IMO the architecture should be broken into 2 modules:

  • The animation initializer module that would do all the expensive initialization work that is DOM-agnostic.
  • The player module that would receive the instance of the initialized object and run it on the main thread.

I'm thinking of something like this:

Main thread:

// main-thread.js
import webWorker, { WORKERS } from '@/web-worker';
import animation from './animation.json';
import { player } from 'lottie';

const loadAnimation = async (animationData, container) => {
  // Returns an initialized lottie animation
  const lottie = await webWorker(WORKERS.LOAD_LOTTIE_ANIMATION, {
    animationData,
    loop: false,
    autoplay: true,
  });

  // passes the animation to the player and mounts it on DOM
  player(lottie).mount(container);
};

loadAnimation(animation, document.getElementById('#js--lottie'));

WebWorker thread:

// load-lottie-animation.js
import { initializer } 'lottie';
import registerWorker from './register-worker';

export default registerWorker((options = {}) => {
  return initializer.loadAnimation(options);
});

@bodymovin

Is there any progress on this feature? Can we expect a solution to this problem in future releases of lottie-web?

also interested in this feature 👍

@wujekbogdan @dnix what are the use cases where you would need this?

I've described the reason in my first post in this topic: https://github.com/airbnb/lottie-web/issues/1860#issue-521131207


Lottie initialization process is a very CPU-heavy process, in case of complex animations the main thread gets busy for hundreds of milliseconds, even up to a 1s and more (depending on the animation complexity and the CPU). JS is single-threaded, because of this, while the animation is being processed by lottie-web, the whole application's UI is frozen (all the animations are stopped, hovers don't work, events are being triggered, etc).

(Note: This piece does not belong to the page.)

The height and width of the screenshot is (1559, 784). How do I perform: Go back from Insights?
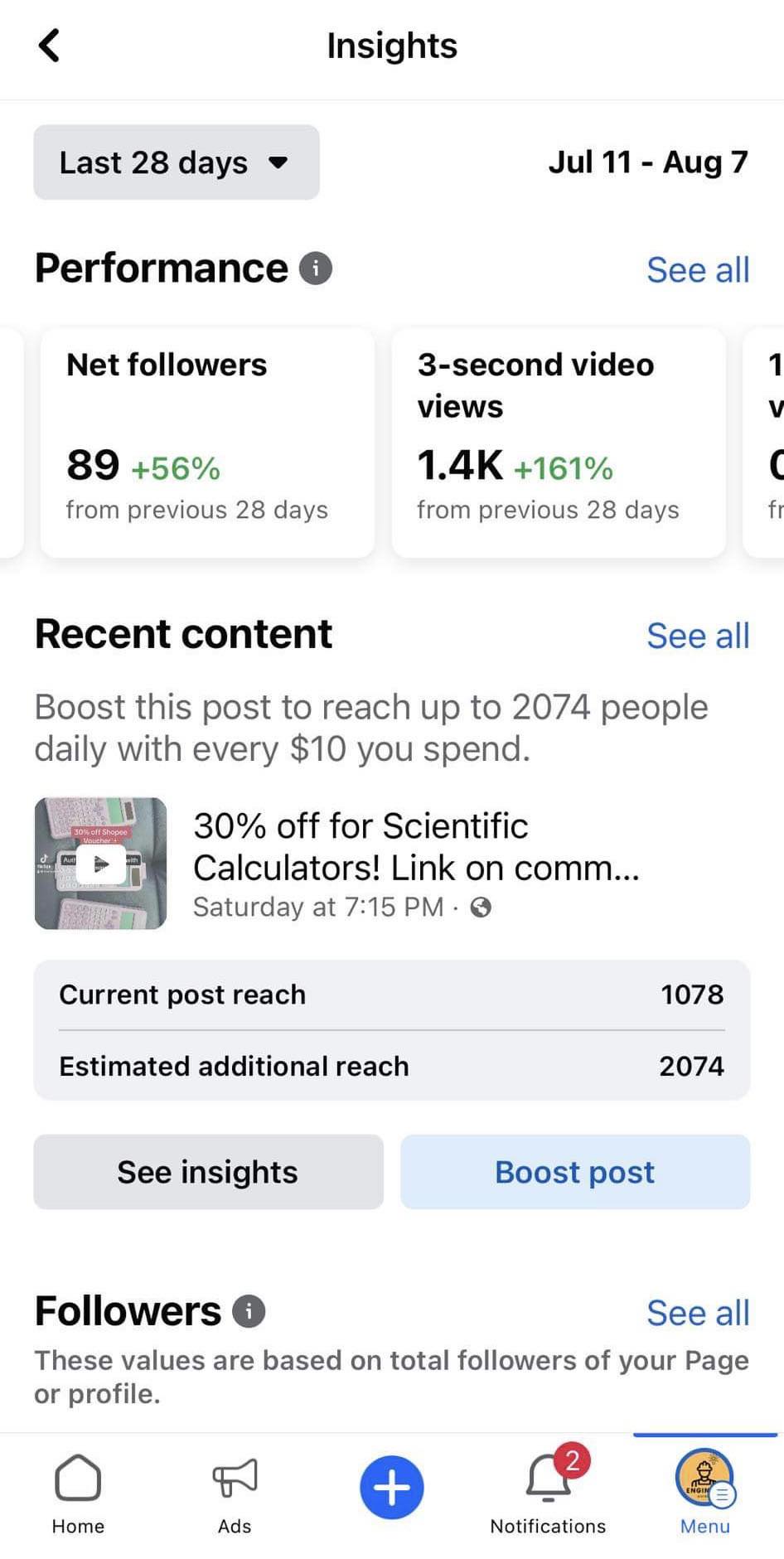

It gives a very bad user experience.

WebWorkers run in a separate thread, so offloading the init process to a separate WebWorker thread would make the init process way smoother.

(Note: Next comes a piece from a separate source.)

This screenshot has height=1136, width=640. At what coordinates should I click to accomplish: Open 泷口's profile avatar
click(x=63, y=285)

So basically, this is a very standard use case for WebWorkers.

I have a use case for passing a canvas/2D context to a WebGL texture, without a DOM element. Appreciate your thoughts on this!

On May 9, 2020, at 9:15 AM, hernan notifications@github.com wrote:


@wujekbogdan @dnix what are the use cases where you would need this?


You are receiving this because you were mentioned.
Reply to this email directly, view it on GitHub, or unsubscribe.

@bodymovin

We are also stumbled with this issue. We are showing loading animation while initialising game level. FPS drops almost to 0 when lottie.loadAnimation starts.